Tinker, Pension, Changes, Why?

Firstly a question…

How many pieces of law were passed in the UK  in 2012 containing the word ‘Pension’?

Before conducting the research for this blog post I’d guessed that there were 5 or 6.  At most, 10 to 15…

Actually there were 94 pieces of new and amended legislation in 2012.

Whilst these 94 amendments does include changes to the schemes run on behalf of our nurses, soldiers and postman (among other public servants), it did strike me that nearly one hundred changes in pension law in a year seemed slightly excessive.

Interestingly whilst 2012 was a busy year in the world of pension legislation change if you compare it to 2004 (52 pieces of legislation).

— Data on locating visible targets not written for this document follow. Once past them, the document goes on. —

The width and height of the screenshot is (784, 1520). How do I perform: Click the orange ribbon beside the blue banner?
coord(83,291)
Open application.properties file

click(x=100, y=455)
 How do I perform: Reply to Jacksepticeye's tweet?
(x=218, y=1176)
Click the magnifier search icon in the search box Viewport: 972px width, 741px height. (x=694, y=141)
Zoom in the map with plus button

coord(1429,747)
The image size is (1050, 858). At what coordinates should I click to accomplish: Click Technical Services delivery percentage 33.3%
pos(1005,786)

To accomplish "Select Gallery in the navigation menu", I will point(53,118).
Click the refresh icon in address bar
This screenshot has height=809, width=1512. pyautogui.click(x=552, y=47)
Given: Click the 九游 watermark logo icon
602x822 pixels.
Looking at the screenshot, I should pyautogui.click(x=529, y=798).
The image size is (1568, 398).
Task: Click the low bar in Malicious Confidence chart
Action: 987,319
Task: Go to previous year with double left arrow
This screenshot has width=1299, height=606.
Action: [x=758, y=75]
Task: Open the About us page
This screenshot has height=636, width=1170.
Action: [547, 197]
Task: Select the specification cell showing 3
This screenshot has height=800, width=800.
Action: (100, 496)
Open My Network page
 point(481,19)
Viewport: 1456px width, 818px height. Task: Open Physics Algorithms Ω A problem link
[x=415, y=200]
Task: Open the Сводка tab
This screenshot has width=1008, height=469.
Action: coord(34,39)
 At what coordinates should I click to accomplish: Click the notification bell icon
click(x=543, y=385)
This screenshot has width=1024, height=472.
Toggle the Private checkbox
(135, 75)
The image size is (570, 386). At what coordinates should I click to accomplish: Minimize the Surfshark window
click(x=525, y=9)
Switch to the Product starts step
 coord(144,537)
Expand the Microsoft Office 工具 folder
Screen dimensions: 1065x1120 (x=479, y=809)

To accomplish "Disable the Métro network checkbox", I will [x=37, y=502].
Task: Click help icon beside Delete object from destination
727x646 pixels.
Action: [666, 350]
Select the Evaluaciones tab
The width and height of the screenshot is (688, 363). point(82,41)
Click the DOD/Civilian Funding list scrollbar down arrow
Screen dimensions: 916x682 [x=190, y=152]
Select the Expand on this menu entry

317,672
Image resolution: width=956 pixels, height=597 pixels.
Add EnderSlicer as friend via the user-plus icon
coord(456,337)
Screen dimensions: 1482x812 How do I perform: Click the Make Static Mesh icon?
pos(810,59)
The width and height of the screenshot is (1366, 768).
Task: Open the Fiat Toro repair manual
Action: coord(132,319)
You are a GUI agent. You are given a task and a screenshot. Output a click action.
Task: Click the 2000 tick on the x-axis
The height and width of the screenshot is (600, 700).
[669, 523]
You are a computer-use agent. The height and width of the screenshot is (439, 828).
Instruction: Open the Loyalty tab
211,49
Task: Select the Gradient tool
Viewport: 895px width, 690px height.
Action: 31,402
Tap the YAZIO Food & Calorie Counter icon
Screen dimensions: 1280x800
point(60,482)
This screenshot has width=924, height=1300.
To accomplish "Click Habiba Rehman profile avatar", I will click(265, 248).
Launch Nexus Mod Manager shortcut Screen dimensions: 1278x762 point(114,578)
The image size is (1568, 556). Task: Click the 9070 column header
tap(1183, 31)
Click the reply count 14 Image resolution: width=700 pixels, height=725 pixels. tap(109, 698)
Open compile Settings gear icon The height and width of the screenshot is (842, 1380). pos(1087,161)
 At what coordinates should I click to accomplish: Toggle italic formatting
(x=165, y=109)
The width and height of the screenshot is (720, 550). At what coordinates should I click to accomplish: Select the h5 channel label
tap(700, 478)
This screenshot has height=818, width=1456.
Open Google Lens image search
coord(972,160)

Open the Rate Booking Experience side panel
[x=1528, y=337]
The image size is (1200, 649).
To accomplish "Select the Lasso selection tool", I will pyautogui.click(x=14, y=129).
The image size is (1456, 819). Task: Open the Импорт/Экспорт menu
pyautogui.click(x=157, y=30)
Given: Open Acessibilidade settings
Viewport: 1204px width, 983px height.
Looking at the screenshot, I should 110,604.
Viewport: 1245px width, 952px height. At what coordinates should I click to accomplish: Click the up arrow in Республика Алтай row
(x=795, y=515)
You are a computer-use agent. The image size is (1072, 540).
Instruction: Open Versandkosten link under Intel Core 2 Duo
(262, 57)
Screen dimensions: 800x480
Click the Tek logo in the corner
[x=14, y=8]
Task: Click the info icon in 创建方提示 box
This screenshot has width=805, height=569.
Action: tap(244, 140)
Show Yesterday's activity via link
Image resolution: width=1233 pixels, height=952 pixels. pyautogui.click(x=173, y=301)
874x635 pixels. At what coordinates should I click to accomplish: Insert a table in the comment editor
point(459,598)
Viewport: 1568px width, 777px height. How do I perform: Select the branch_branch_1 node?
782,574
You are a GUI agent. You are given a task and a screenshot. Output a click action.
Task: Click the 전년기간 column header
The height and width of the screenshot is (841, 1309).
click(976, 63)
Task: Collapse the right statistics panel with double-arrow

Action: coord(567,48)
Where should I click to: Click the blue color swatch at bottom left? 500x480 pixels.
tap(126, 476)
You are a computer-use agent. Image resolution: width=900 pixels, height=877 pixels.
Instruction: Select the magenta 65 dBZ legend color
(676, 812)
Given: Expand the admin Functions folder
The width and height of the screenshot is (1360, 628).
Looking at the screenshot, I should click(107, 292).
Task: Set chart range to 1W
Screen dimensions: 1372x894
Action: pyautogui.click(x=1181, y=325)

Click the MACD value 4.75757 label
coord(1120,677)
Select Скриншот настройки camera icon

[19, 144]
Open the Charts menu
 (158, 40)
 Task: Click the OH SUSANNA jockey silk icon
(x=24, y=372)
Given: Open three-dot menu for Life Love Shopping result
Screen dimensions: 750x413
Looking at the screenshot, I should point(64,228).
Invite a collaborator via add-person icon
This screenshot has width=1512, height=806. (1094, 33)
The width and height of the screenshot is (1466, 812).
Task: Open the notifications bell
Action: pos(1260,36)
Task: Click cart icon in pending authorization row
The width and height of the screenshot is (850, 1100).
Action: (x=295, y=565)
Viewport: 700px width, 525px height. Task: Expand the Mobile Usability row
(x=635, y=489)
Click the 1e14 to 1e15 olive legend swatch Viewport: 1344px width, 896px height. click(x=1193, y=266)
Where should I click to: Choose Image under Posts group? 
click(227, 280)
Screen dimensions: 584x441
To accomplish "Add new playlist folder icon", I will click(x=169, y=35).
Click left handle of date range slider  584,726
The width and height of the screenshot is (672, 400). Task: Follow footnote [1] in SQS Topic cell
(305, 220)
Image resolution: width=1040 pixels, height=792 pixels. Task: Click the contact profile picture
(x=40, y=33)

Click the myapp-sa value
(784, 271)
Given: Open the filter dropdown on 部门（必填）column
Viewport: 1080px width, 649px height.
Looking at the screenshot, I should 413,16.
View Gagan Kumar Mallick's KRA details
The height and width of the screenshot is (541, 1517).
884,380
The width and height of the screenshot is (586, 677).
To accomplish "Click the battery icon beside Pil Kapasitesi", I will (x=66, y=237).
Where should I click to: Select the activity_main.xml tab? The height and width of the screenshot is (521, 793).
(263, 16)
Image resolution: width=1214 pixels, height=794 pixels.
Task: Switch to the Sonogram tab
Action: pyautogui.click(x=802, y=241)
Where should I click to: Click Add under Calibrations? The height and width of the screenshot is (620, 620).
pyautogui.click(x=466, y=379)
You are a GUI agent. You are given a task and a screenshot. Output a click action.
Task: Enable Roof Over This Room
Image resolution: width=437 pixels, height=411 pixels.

However it seems like our legislators were having a slack year pensions wise last year if you compare it with 2005 (210 pieces of legislation) and 2006 (173 pieces).  That’s no surprise really considering the run up to A day and the scope of the changes during that time.

Now I’ve got to admit.  I haven’t read all last years legislation, or the 45 changes in pension law which have already occurred this year and it’s unlikely that I’ll find the time to do so soon (you can find the details of every legislation change at http://www.legislation.gov.uk/title/pensions).

However the scope and range of these changes as well as the numerous announcements which impact our lives in retirement tells me one thing.  We seem to love to ‘tinker’.

However whilst as professionals we might get unnaturally excited about flat rate state pensions, annual allowances and the numerous and various pensions reforms….most people don’t care.

Legislators and Pension professionals might think that these minor changes provide individuals with an incentive to save.  The fact is that most of the minor changes seems to help the individuals who need it the least (the wealthy) but have very little impact on anyone else.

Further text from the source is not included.